Where Is The US Labor Market Heading?

Tyler Durden's picture

When will the U.S. labor market start to accelerate?  That is the single most critical question for global capital markets, for it speaks directly to both economic growth and Federal Reserve monetary policy.  But, as ConvergEx's Nick Colas notes, just as important, however, is the question "Where do people actually want to work?"
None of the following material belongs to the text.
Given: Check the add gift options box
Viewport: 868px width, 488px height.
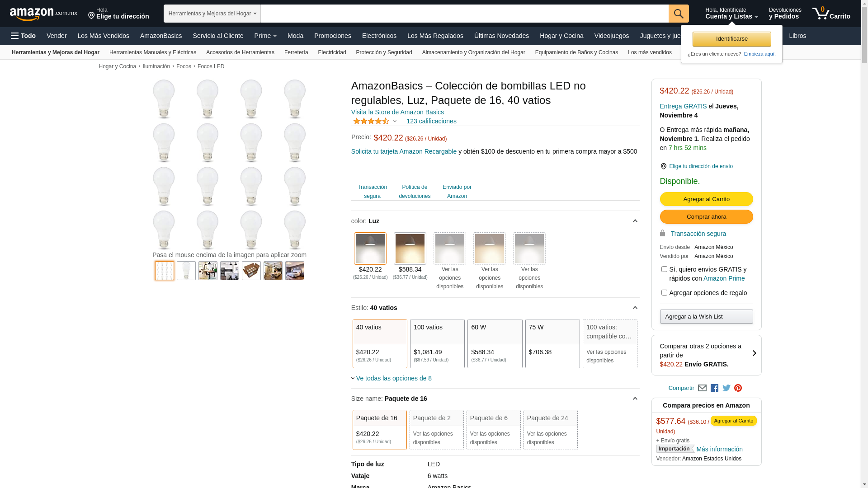Looking at the screenshot, I should [664, 293].
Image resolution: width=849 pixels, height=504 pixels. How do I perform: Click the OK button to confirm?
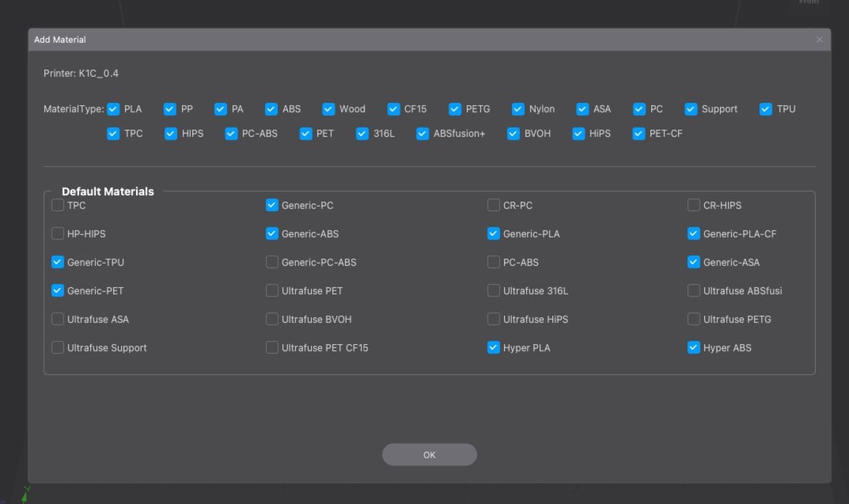click(x=429, y=455)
Via ConvergEx's Nick Colas,

In today’s note we address both topics with a range of Google Trends analysis, looking at what both employers and prospective employees plug into the ubiquitous online search engine.  Key conclusions: there is no evidence of any faster pace of hiring, and the trend of hiring part time labor over full time is both strong (a 3:1 ratio) and accelerating.  As far as where online interest in available jobs runs deepest, Google outpaces Facebook and Apple by over 2:1, but interest in working at Twitter just surpassed searches for “Work at Microsoft”.  Stock markets clearly guide how a society allocates its intellectual capital, perhaps more than historical experience would indicate.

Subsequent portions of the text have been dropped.